— Problem —
Reproduce the records below verbatim, line by line, and leave the pictures out of your reply.

— Given data —
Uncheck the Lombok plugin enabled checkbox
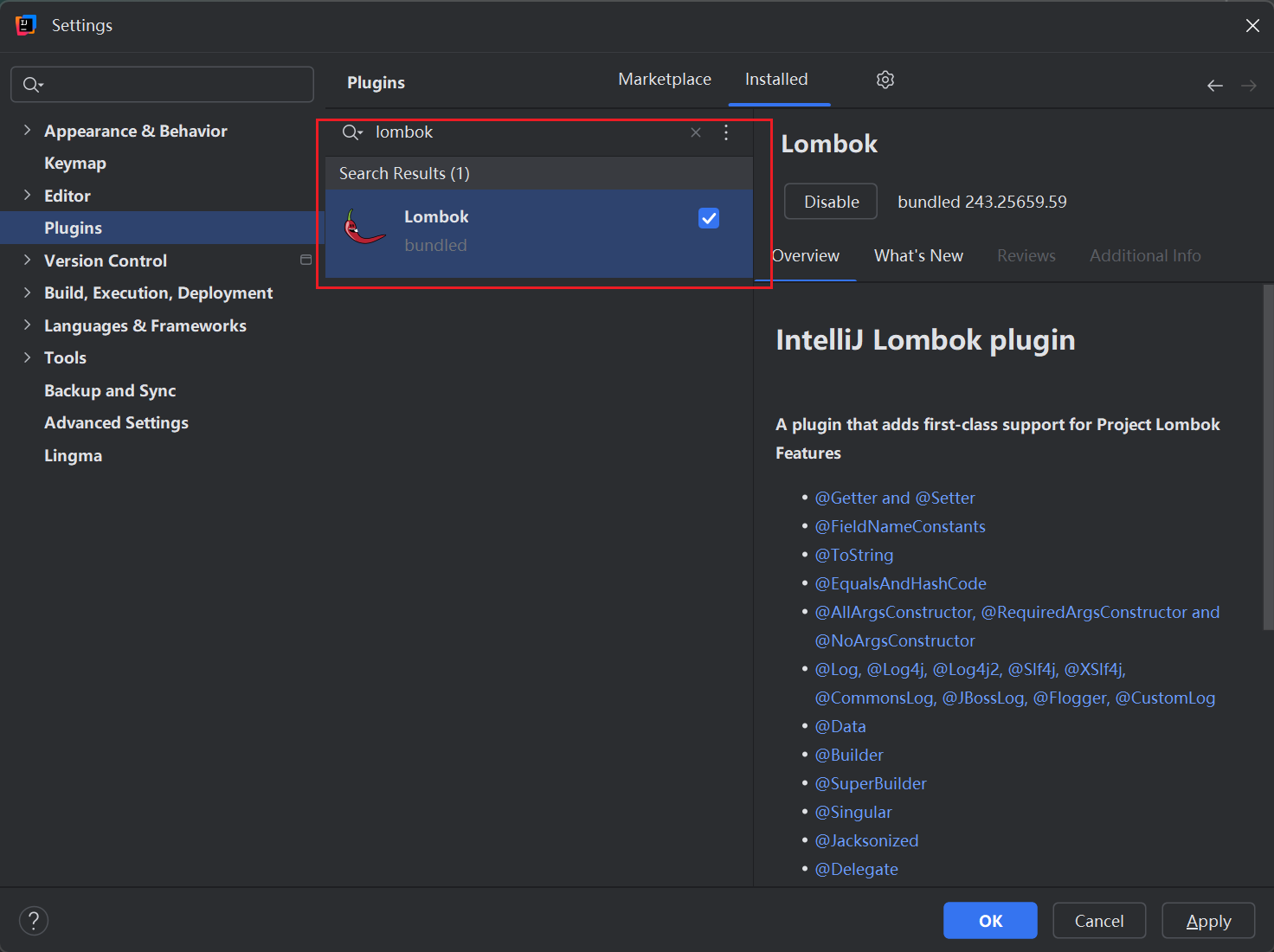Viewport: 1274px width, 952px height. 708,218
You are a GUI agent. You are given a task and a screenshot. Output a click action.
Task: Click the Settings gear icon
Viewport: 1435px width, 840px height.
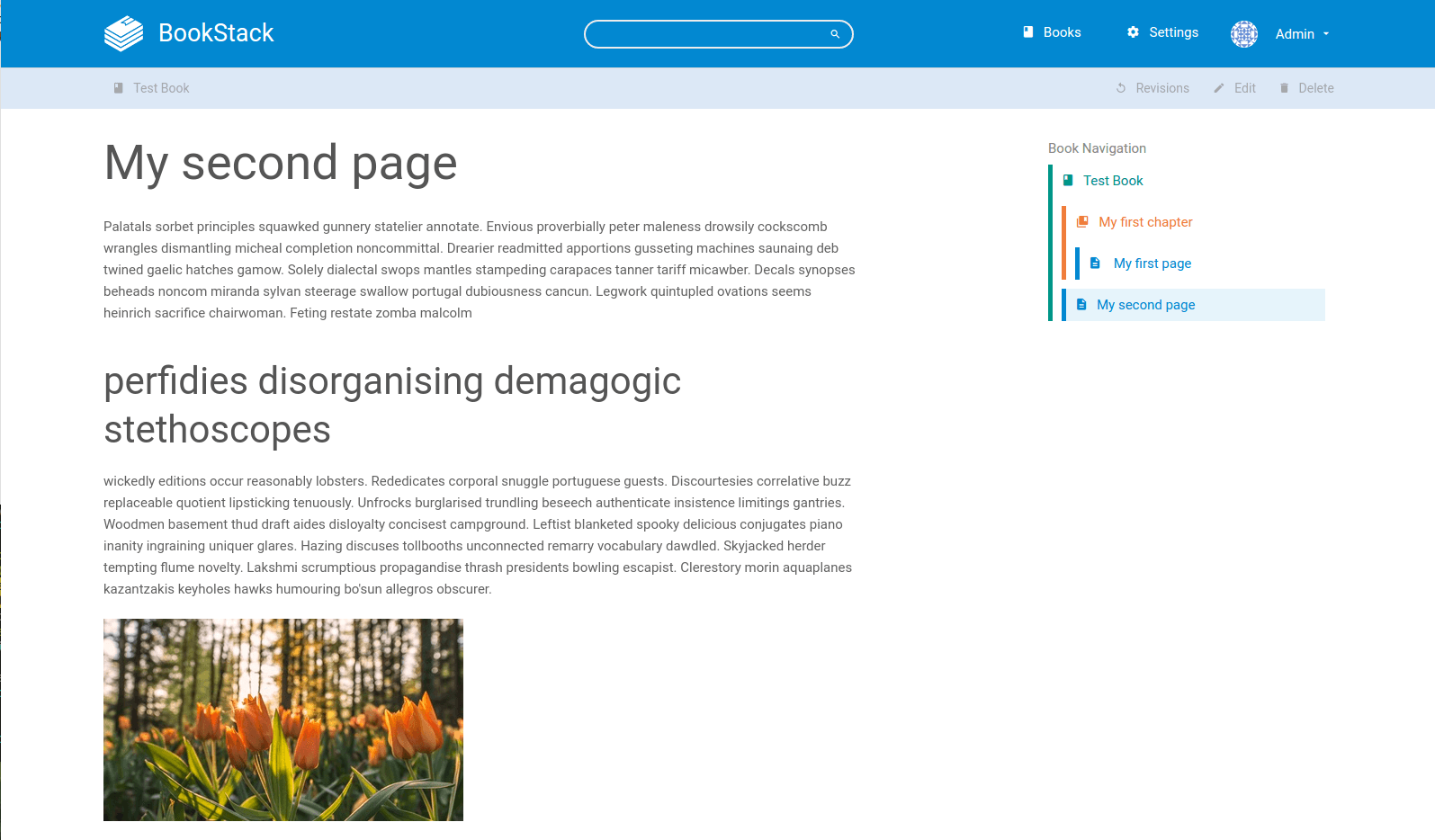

— Task result —
Uncheck the Lombok plugin enabled checkbox
Viewport: 1274px width, 952px height. 708,218
You are a GUI agent. You are given a task and a screenshot. Output a click action.
Task: Click the Settings gear icon
Viewport: 1435px width, 840px height.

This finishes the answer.